Your objective:
Extract, exactly as written, the line that contains "Task: Click the Edit Default Layout button" and all lines after it through the end of the records. Omit pictures.

Extracted information:
+---+
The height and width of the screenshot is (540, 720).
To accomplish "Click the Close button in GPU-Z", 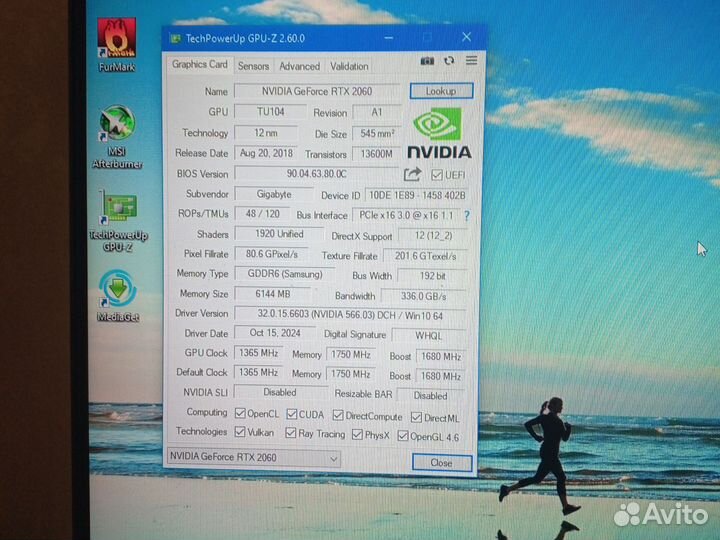I will pos(441,462).
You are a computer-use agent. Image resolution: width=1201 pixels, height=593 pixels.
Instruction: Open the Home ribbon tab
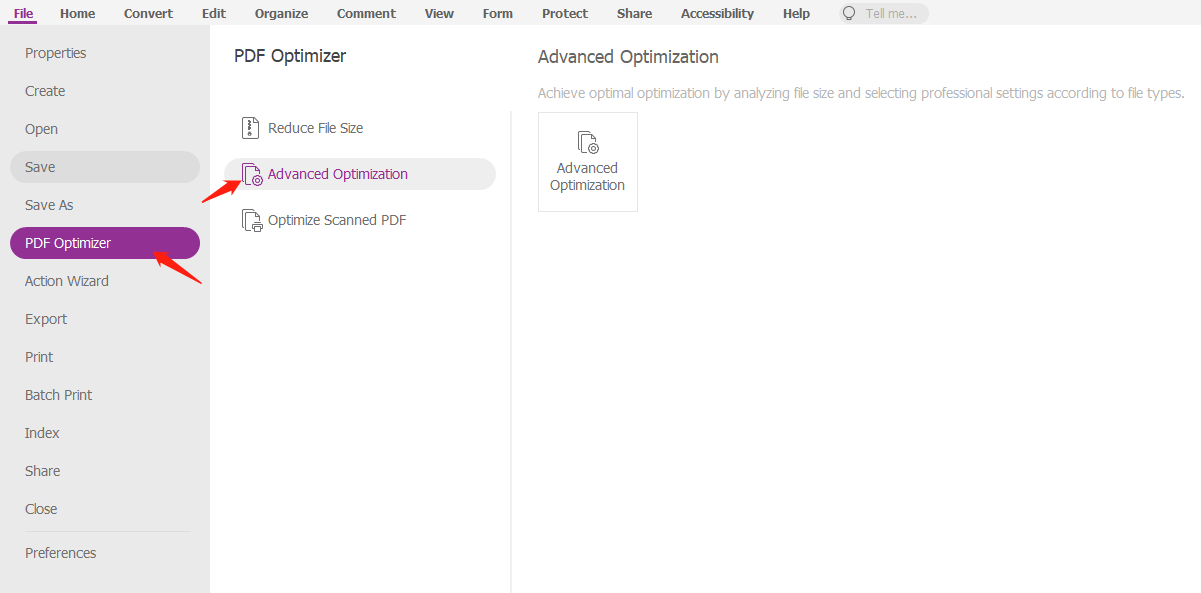pos(78,14)
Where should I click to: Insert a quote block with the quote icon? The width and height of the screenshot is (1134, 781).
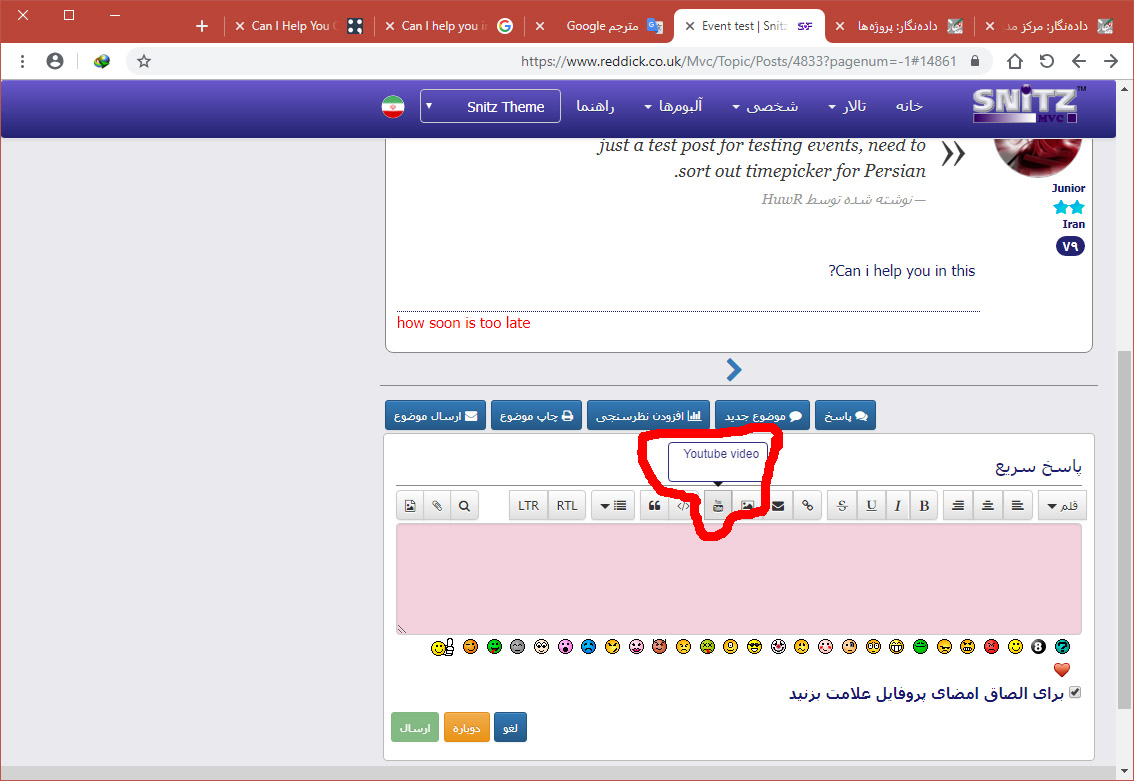(654, 506)
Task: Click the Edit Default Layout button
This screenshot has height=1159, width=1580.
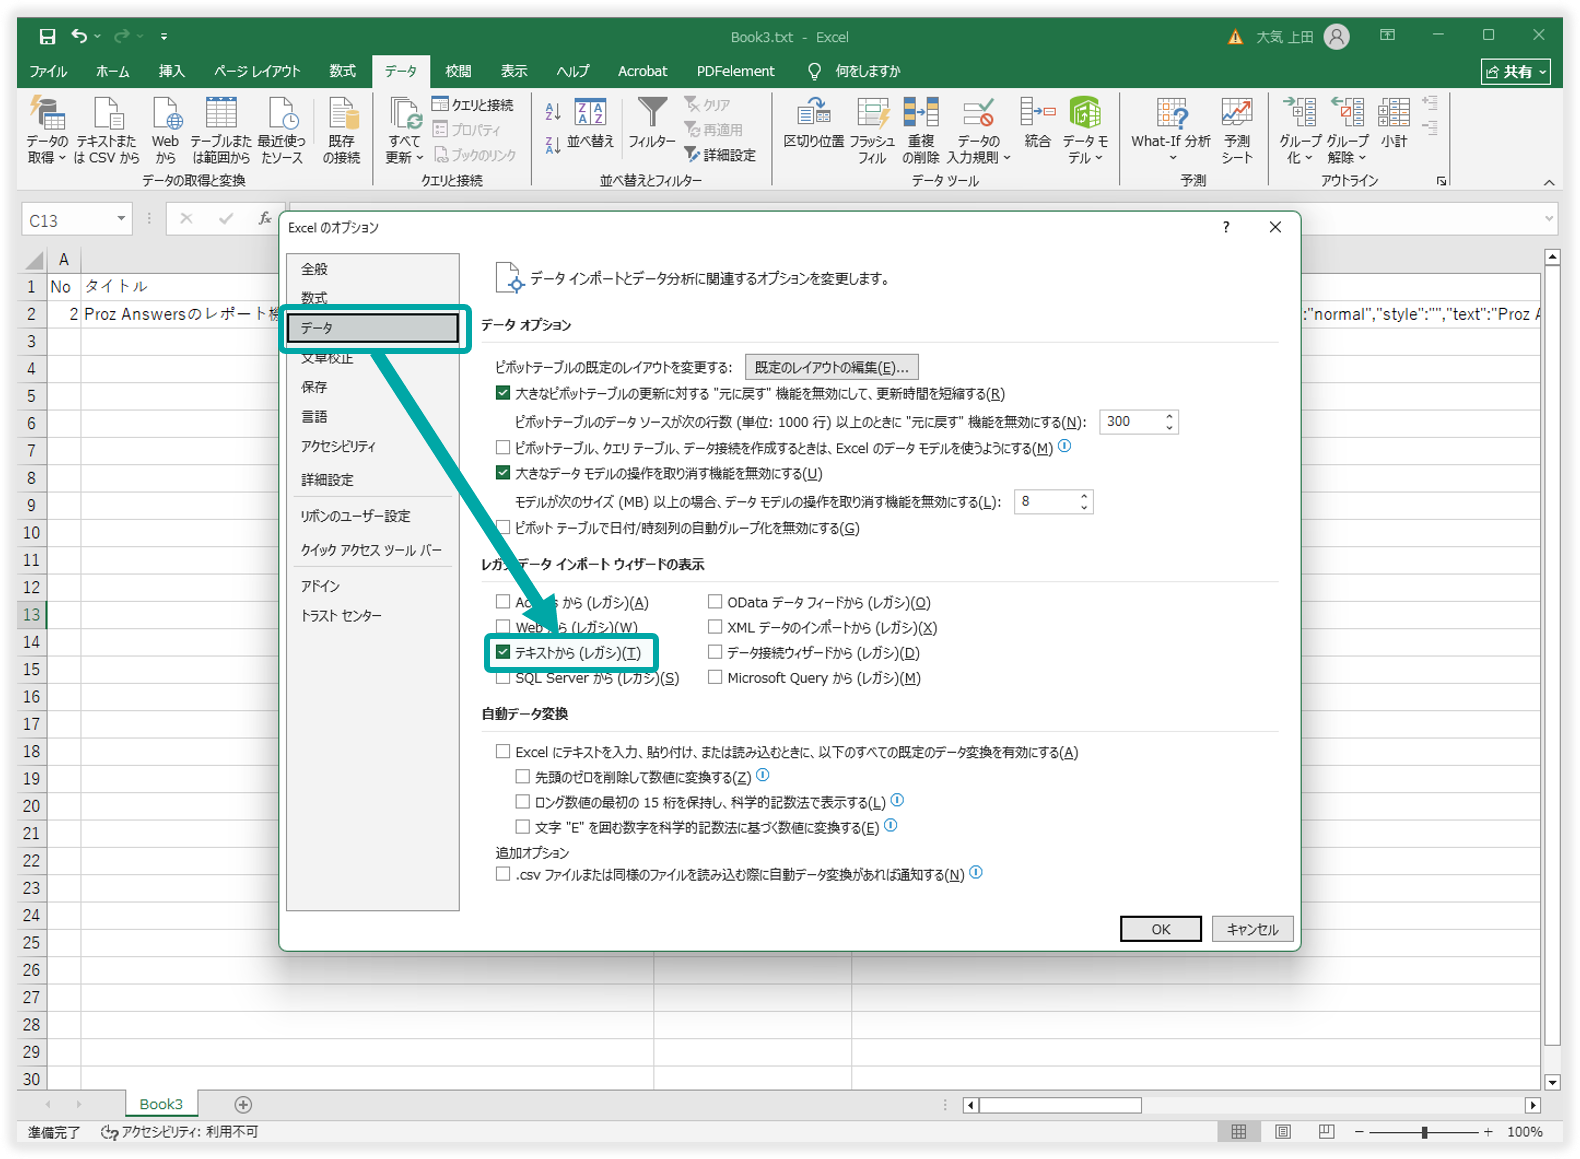Action: coord(831,367)
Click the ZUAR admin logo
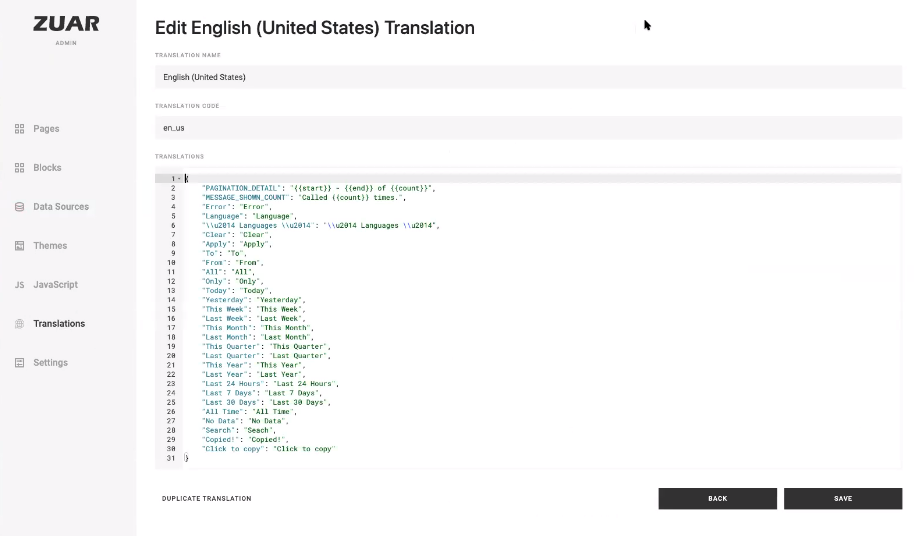914x536 pixels. pyautogui.click(x=66, y=29)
+---+
Task result:
Task: Click the Edit Default Layout button
This screenshot has height=1159, width=1580.
Action: coord(831,367)
Click the ZUAR admin logo
914x536 pixels. pyautogui.click(x=66, y=29)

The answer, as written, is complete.